- **EXERCISE INSTRUCTIONS**: Reproduce word for word the stretch of the Brazil border security text below from "Co-written by Managing" through "states and societies.".

- **SOURCE DOCUMENT**:
◇ ◇ ◇

Beyond Boundaries in Brazil: Innovating for Proliferation Prevention

Co-written by Managing Director Brian Finlay, Senior Advisor Johanna Mendelson Forman, and Scoville Fellow James McKeon,the newest report from the Stimson Center’s Managing Across Boundaries initiative, entitled Beyond Boundaries in Brazil: Innovating for Proliferation Prevention, examines Brazil’s role as a proponent of more holistic solutions for enduring security challenges. Brazil has experienced firsthand how domestic violence is linked to illicit trade and problems of porous borders. Their responses to security at home address the larger issues of nonproliferation, counterterrorism, and other challenges on the international security agenda that require cooperation among states and societies.

As President Dilma Rousseff began her second term as president on January 1st, she has an opportunity to address some of the transnational issues that this report discusses. Brazil’s vast frontier presents a new opportunity to expand economic development with its neighbors. But Brazil’s borders also present a security challenge that requires a comprehensive inter-agency approach to its borders over the next four years. Borders are a public good. Treated as such they can provide Brazil’s citizens and neighboring states with a broad range of benefits that arise from these shared spaces.

◇ ◇ ◇

- **PROVIDED MATERIAL**:

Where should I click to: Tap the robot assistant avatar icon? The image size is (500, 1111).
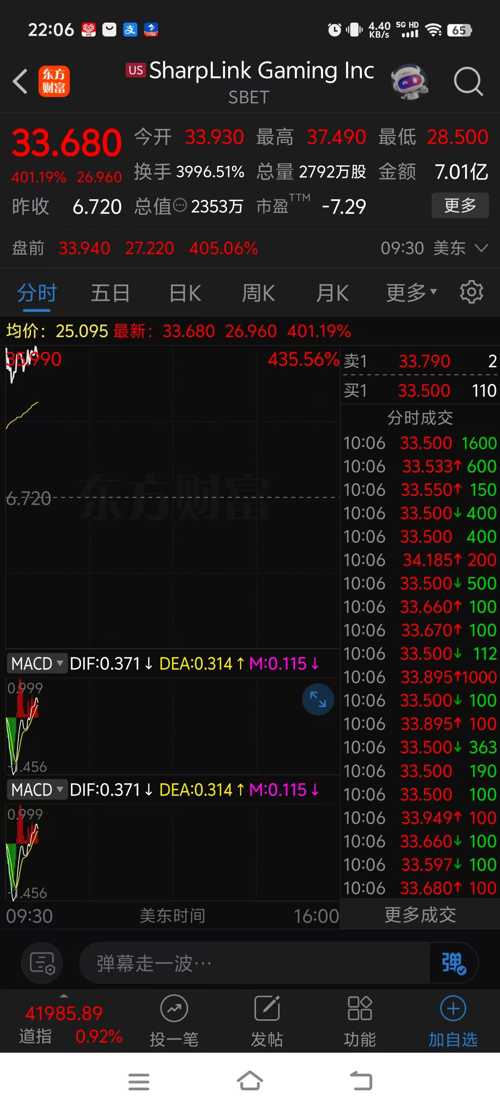pos(409,82)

◇ ◇ ◇

- **RESULT OF THIS TASK**:
Co-written by Managing Director Brian Finlay, Senior Advisor Johanna Mendelson Forman, and Scoville Fellow James McKeon,the newest report from the Stimson Center’s Managing Across Boundaries initiative, entitled Beyond Boundaries in Brazil: Innovating for Proliferation Prevention, examines Brazil’s role as a proponent of more holistic solutions for enduring security challenges. Brazil has experienced firsthand how domestic violence is linked to illicit trade and problems of porous borders. Their responses to security at home address the larger issues of nonproliferation, counterterrorism, and other challenges on the international security agenda that require cooperation among states and societies.